■ WORK ORDER: Nothing is needed except the lines below that run from the one with "The image size is (1024, 672)." through the one with "The height and width of the screenshot is (656, 1028).", repeated exactly.

Data items
┄┄┄┄┄┄┄┄┄┄┄┄┄┄┄┄┄┄┄┄
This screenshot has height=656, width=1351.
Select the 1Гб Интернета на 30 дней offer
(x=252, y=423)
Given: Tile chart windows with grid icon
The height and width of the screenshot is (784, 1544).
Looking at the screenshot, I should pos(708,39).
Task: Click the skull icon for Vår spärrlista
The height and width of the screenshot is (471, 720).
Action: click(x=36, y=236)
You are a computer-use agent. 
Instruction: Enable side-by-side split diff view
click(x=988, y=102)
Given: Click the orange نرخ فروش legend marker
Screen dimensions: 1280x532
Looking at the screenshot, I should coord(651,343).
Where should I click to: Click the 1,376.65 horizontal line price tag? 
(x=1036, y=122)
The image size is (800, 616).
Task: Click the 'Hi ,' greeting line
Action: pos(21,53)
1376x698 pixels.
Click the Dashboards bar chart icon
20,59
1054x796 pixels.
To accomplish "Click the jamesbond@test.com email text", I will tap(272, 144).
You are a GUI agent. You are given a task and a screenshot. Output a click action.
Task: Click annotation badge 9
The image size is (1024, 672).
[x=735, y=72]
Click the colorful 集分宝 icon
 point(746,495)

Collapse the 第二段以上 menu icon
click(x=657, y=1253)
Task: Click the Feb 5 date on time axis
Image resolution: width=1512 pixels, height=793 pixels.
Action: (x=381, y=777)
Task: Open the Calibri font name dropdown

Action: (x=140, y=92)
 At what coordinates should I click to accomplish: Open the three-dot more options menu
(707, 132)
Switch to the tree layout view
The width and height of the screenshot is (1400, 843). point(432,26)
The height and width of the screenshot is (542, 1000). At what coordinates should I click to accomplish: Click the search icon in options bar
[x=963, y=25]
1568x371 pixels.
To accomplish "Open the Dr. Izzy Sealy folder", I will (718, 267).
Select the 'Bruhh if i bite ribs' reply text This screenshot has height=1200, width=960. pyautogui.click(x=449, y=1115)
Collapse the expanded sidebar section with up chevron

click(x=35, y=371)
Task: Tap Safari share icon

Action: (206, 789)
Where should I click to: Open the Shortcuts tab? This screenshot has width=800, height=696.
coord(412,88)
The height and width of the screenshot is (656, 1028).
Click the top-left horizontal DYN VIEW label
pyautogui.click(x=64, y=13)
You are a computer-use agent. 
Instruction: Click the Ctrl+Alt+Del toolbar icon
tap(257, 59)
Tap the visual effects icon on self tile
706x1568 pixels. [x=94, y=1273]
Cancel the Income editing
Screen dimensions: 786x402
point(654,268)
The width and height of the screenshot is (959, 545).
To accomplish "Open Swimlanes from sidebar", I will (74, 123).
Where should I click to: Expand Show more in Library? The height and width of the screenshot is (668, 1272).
┄┄┄┄┄┄┄┄┄┄┄┄┄┄┄┄┄┄┄┄
■ WRITTEN REPLY:
The image size is (1024, 672).
[x=735, y=72]
Click the colorful 集分宝 icon
 point(746,495)

Collapse the 第二段以上 menu icon
click(x=657, y=1253)
Task: Click the Feb 5 date on time axis
Image resolution: width=1512 pixels, height=793 pixels.
Action: (x=381, y=777)
Task: Open the Calibri font name dropdown

Action: (x=140, y=92)
 At what coordinates should I click to accomplish: Open the three-dot more options menu
(707, 132)
Switch to the tree layout view
The width and height of the screenshot is (1400, 843). point(432,26)
The height and width of the screenshot is (542, 1000). At what coordinates should I click to accomplish: Click the search icon in options bar
[x=963, y=25]
1568x371 pixels.
To accomplish "Open the Dr. Izzy Sealy folder", I will (718, 267).
Select the 'Bruhh if i bite ribs' reply text This screenshot has height=1200, width=960. pyautogui.click(x=449, y=1115)
Collapse the expanded sidebar section with up chevron

click(x=35, y=371)
Task: Tap Safari share icon

Action: (206, 789)
Where should I click to: Open the Shortcuts tab? This screenshot has width=800, height=696.
coord(412,88)
The height and width of the screenshot is (656, 1028).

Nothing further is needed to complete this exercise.